Je m'appelle Hugues. Je suis originaire de Nouvelle-Calédonie, où le monde minéral est partout : dans la latérite rouge des routes, dans les gisements de nickel qui ont façonné l'économie de l'île, dans les galets polis par le lagon. Enfant, j'avais commencé une petite collection de pierres locales, sans vraiment mesurer la richesse qui s'offrait à moi. Puis la vie a suivi son cours, comme elle le fait toujours.
Quarante ans plus tard, un jour de pluie tropicale à Nouméa, je pousse au hasard la porte d'une boutique pour m'abriter. C'est une boutique de pierres et de minéraux. Sur le présentoir, un bracelet d'améthyste. Je ne sais pas pourquoi, mais quelque chose se passe. Ce qui avait été mis en sommeil quarante ans plus tôt vient de se réveiller.
De fil en aiguille, les rencontres s'enchaînent : une belle-sœur passionnée de longue date, des livres, des discussions, des heures passées à comparer les sources. Très vite, je réalise qu'aucune ressource disponible, ni les ouvrages de vulgarisation ni les sites spécialisés, ne rassemble de manière rigoureuse et complète à la fois les données scientifiques mesurables et le corpus traditionnel transmis depuis l'Antiquité. J'ai donc décidé de le construire moi-même.
Ma LithoBible est le fruit de ce chantier, celui d'un passionné qui a choisi la rigueur comme boussole et le partage comme horizon.
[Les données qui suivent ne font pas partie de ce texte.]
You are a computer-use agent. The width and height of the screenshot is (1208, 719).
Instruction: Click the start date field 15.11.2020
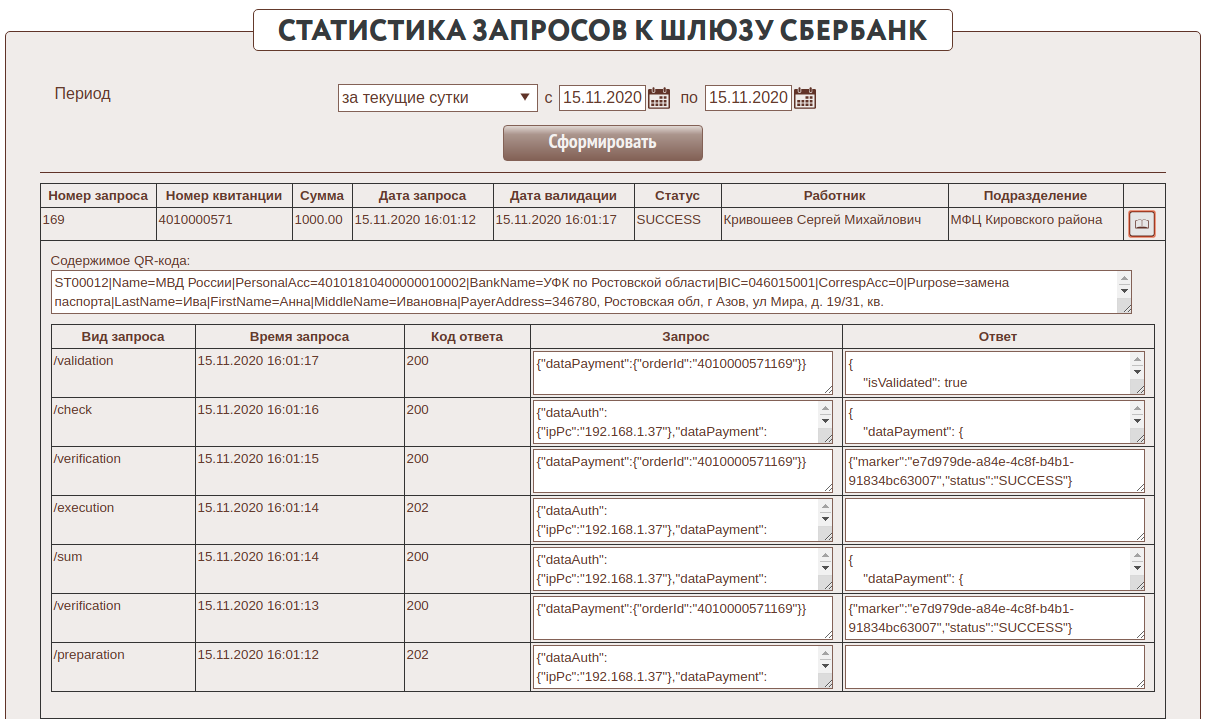point(601,98)
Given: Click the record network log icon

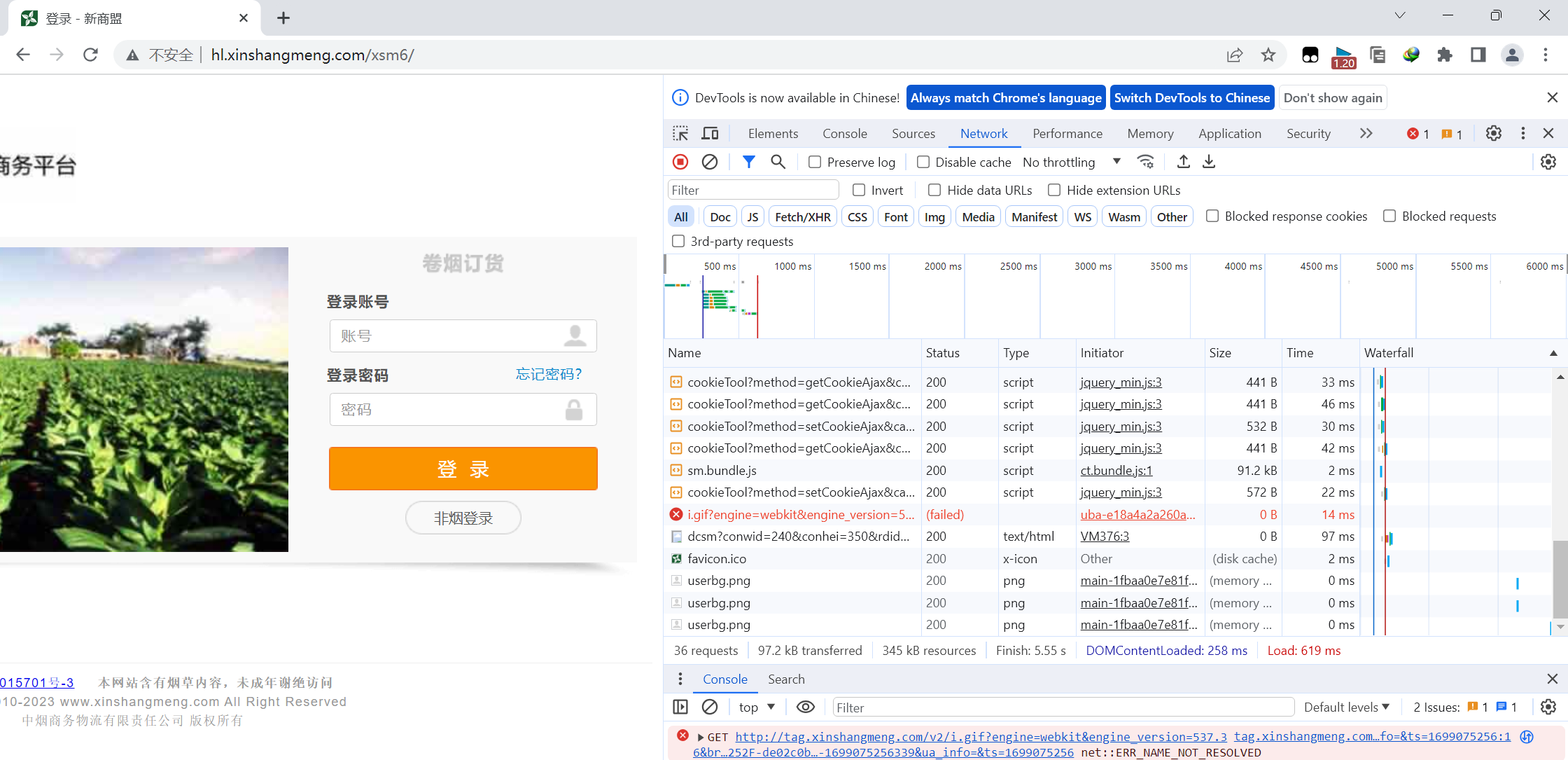Looking at the screenshot, I should point(680,162).
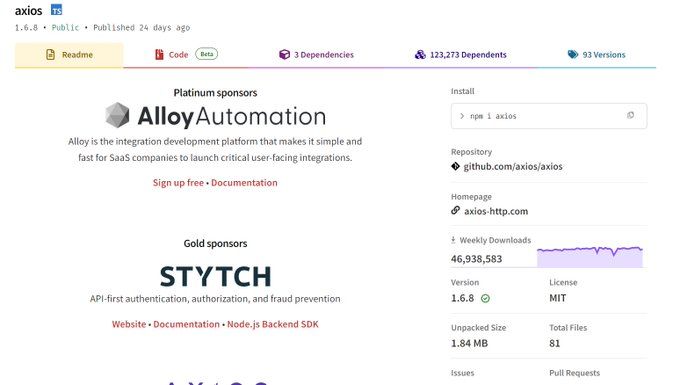Screen dimensions: 680x385
Task: Visit the axios-http.com homepage link
Action: [x=496, y=211]
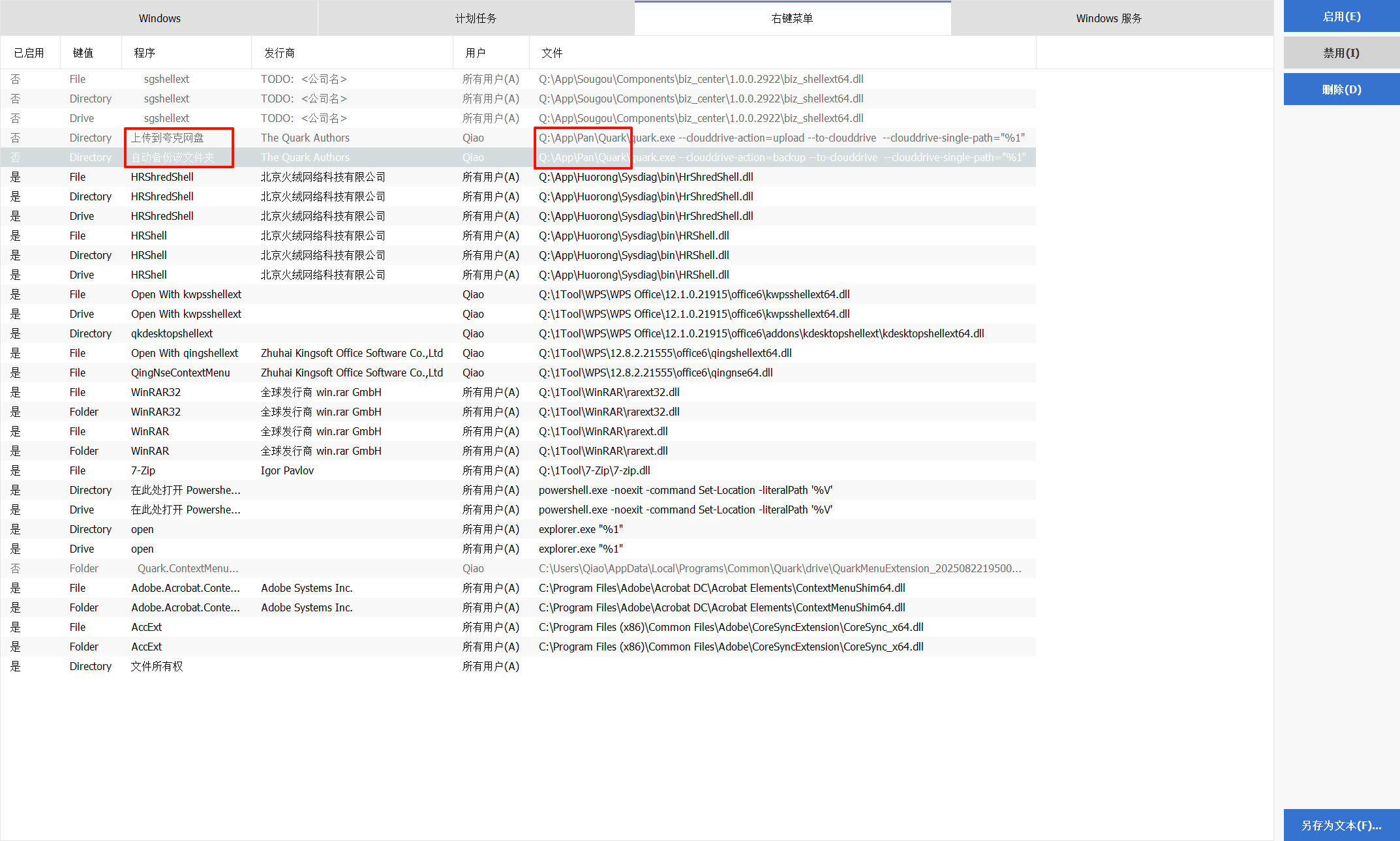The image size is (1400, 841).
Task: Click 另存为文本(F)... button
Action: click(1341, 825)
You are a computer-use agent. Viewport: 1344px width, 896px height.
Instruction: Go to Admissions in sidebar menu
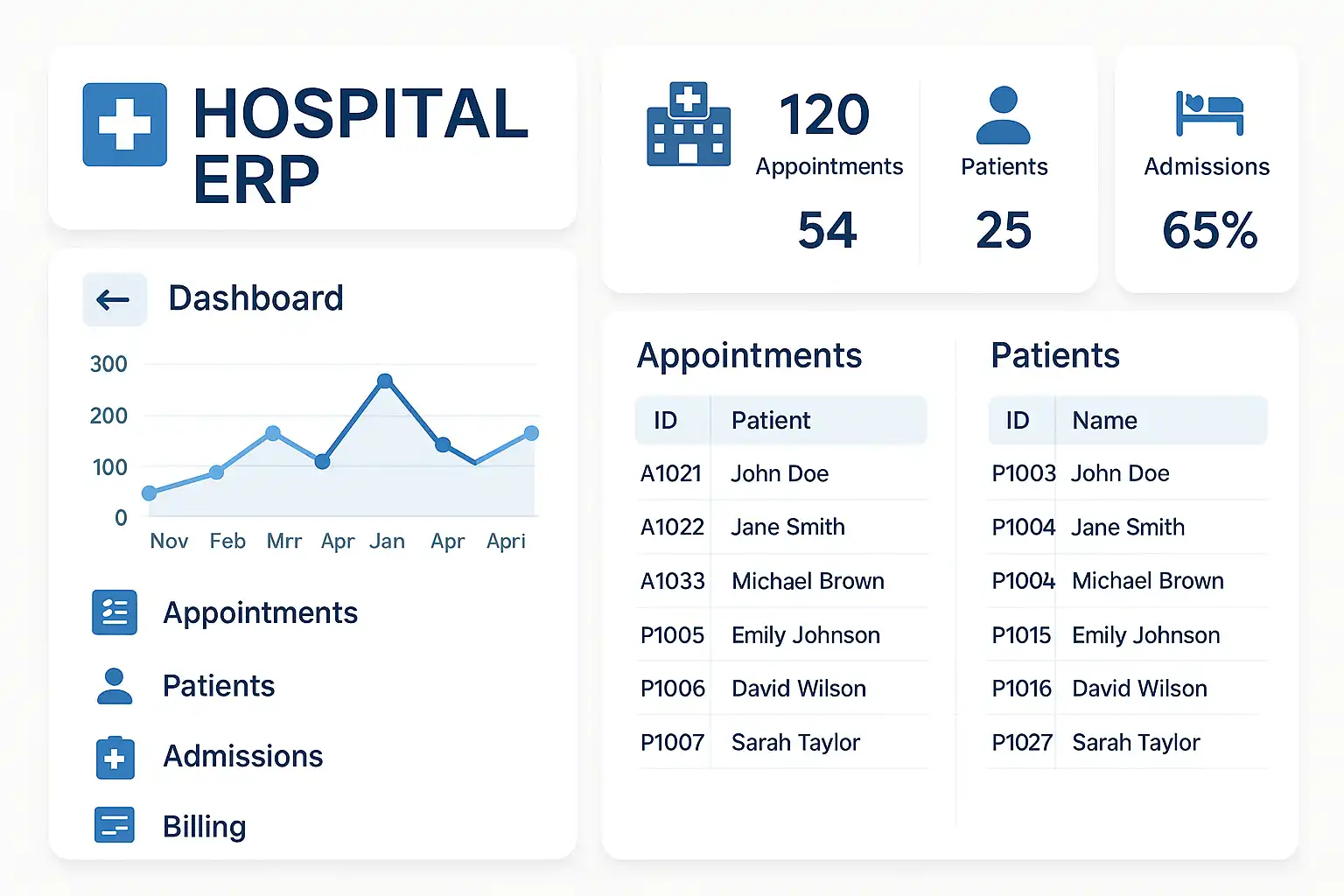click(x=242, y=756)
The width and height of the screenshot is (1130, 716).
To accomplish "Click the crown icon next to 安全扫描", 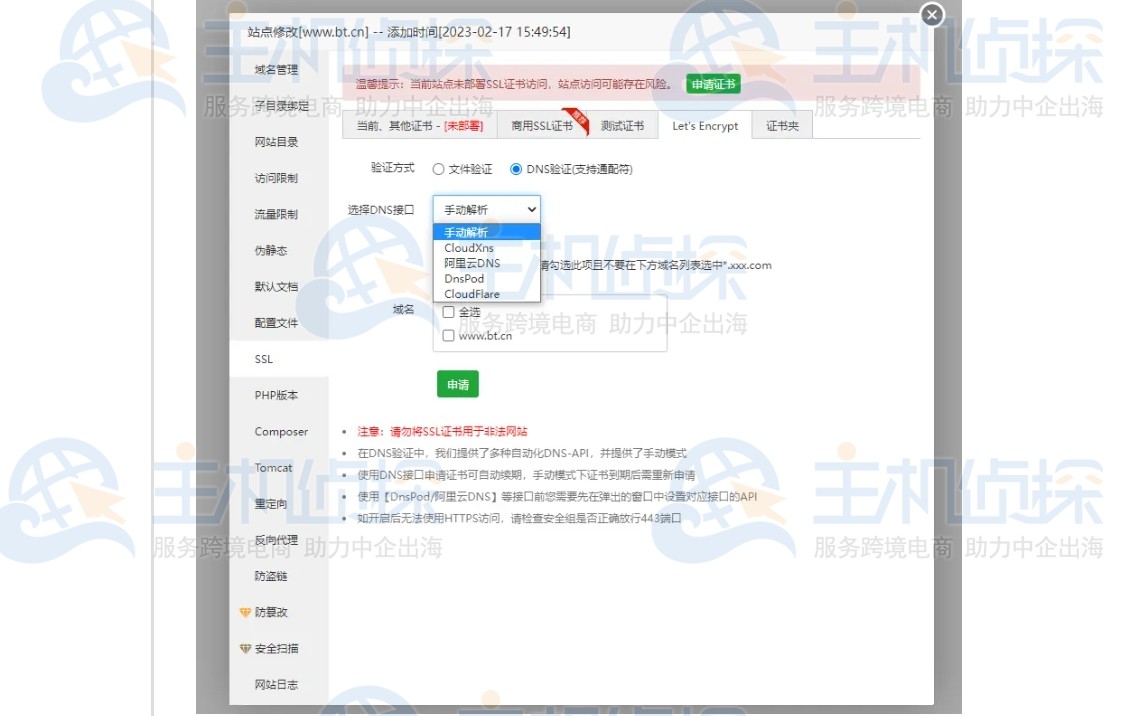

La minéralogie est la branche des sciences de la Terre qui étudie les minéraux : leur composition chimique, leur structure cristalline, leurs propriétés physiques (dureté, densité, clivage, éclat, couleur) et leur mode de formation. C'est une science exacte, fondée sur des mesures reproductibles et des classifications validées par la communauté scientifique internationale.
Un minéral est défini comme un solide naturel, inorganique, à composition chimique définie ou bornée, et à structure cristalline ordonnée. Le quartz, par exemple, est toujours composé de dioxyde de silicium (SiO₂) quelle que soit sa provenance : c'est cette constance qui en fait un minéral au sens strict. Un cristal est un minéral dont les atomes sont arrangés selon un réseau tridimensionnel régulier et répété, ce qui détermine sa géométrie propre et ses propriétés optiques caractéristiques.
La dureté, mesurée sur l'échelle de Mohs (de 1 pour le talc à 10 pour le diamant), la densité, le système cristallin auquel appartient le minéral (cubique, hexagonal, orthorhombique, etc.) : toutes ces données sont au cœur des fiches de Ma LithoBible. Elles ne relèvent ni de la croyance ni de l'interprétation : elles sont mesurées, vérifiables, et citées avec leurs sources.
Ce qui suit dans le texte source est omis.